Think about your most recent disappointment. What about it devastated you the most? Was it the fact that you didn’t get what you expected? Was it enough, was it too much? How many times have you expected something and the end result left much to be desired?
Often times we miss the true root of our unhappiness. We think we are unhappy because we didn’t reach a goal. We fail to realize that our unhappiness isn’t because our plan fell through, but it’s because we refuse to let go of our attachment to that plan. Our disappointment begins to color and influence everything we do. Our perspective shifts to a place of lack rather than a place of abundance. We engage in an internal war with ourselves which festers bitterness and resentment. Those emotions do nothing for our well-being and growth. We often sell ourselves on an idea before it happens. We get stressed, angry, and depressed because it didn’t turn out the way we wanted. We blame others for why we weren’t able to achieve what we knew was rightfully ours. We create unhealthy attachments to things that were never meant for us in the first place. Instead of dealing with it, we focus on the “should haves”, “could haves”, “would haves” in our lives.

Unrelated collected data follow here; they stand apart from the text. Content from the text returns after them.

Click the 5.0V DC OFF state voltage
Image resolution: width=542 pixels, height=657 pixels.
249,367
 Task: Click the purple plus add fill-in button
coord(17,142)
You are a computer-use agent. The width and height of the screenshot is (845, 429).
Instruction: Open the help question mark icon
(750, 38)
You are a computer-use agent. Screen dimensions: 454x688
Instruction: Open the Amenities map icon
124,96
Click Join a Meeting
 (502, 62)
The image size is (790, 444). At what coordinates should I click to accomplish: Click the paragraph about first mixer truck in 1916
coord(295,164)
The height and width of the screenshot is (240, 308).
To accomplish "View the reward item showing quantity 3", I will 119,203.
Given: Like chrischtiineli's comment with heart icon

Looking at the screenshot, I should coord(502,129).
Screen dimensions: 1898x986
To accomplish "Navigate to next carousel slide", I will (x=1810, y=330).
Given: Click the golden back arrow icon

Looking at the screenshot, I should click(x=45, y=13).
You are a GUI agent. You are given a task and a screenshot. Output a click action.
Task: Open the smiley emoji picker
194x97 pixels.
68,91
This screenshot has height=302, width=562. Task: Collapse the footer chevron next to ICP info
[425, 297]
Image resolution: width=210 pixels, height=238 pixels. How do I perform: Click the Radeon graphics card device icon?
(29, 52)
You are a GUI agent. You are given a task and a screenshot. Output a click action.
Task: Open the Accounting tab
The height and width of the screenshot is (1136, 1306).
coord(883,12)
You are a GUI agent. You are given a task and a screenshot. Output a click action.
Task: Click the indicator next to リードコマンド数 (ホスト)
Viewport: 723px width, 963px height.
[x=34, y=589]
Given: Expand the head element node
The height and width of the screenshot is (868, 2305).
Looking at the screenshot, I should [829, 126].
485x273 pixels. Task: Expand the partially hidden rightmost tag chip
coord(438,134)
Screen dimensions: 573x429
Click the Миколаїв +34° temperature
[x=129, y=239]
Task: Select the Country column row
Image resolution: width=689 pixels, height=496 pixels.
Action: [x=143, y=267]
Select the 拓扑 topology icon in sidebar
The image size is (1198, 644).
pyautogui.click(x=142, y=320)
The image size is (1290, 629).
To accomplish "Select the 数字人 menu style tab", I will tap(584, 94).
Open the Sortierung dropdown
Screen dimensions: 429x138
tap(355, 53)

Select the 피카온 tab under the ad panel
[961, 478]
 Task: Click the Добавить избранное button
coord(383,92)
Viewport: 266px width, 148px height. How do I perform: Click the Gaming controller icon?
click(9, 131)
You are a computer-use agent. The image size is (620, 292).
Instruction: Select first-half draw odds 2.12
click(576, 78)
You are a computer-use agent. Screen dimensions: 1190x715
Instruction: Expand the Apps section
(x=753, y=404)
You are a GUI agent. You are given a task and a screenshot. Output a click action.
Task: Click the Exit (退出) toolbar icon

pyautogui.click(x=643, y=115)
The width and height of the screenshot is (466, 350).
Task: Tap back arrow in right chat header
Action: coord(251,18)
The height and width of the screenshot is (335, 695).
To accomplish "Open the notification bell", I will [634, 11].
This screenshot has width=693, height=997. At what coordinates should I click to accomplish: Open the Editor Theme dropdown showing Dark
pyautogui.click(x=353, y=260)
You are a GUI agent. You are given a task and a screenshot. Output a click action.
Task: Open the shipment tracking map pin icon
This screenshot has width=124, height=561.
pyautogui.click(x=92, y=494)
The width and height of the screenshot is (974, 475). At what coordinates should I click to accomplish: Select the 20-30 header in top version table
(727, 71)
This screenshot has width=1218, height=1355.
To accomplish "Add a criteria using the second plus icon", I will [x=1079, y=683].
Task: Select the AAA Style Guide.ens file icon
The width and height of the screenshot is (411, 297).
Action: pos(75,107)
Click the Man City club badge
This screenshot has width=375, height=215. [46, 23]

Our unhappiness isn’t because our plan failed, it’s because we refuse to let go of our attachment to that plan.
This past week’s Restored Challenge was all about letting go of expectations. I wanted to imagine how different my week would be when I refused to get upset over a plan gone wrong. It made me think of my first attempt to purchase a home. I made a poor decision and trusted a contractor whose mishandling of my situation left me with no house, and no savings. To this day, it has been the largest disappointment in my life. By the time my deal fell through, I had already bought furniture, and told everyone about my plans to move. It left me reeling.
I had to learn to trust God through the experience, and not trust the outcome. If I hadn’t attached myself to THAT house, on THAT street, it would have been much easier to walk away. I didn’t want to accept what was happening because I felt entitled. There was no way I should have to suffer for my mistake. But, what makes me any different than anyone else? What is different about me that makes me immune from bad things happening? Who’s to say that the events leading up to my bad deal weren’t for a higher purpose? Yes, it is an extremely hard pill to swallow. I really did not want to let it go. But in order to do just that, I had to detach myself from that house, and the money that I lost. I had to trust that whether I had $0 or $10,000 in my account, if it was meant to be, then I would have my own home.
Please don’t misunderstand, there’s nothing wrong with believing in something and having faith that it will come to pass. Yet, I see faith and expectation as slightly different.
Faith is believing that something will come true, even when there is no evidence, or there is evidence that may suggest otherwise. Having faith means you have to trust the process. Because you don’t have assurances of how, when and where something will come, you’re left to believe and have confidence no matter what comes your way. It’s sometimes hard to envision what’s coming next, so you make yourself vulnerable and open to the idea that whatever is coming, will be for your good.
For me, expectation requires forming a thought, a vision, or an illusion of what you know will be. When you expect something, you begin to anticipate how it will feel and how it will look. Living in expectation means you’re halfway to your destination, even if just in thought. The problem happens when we’ve already formed an idea of what will be but it doesn’t happen. If it doesn’t line up with our vision, we are disappointed.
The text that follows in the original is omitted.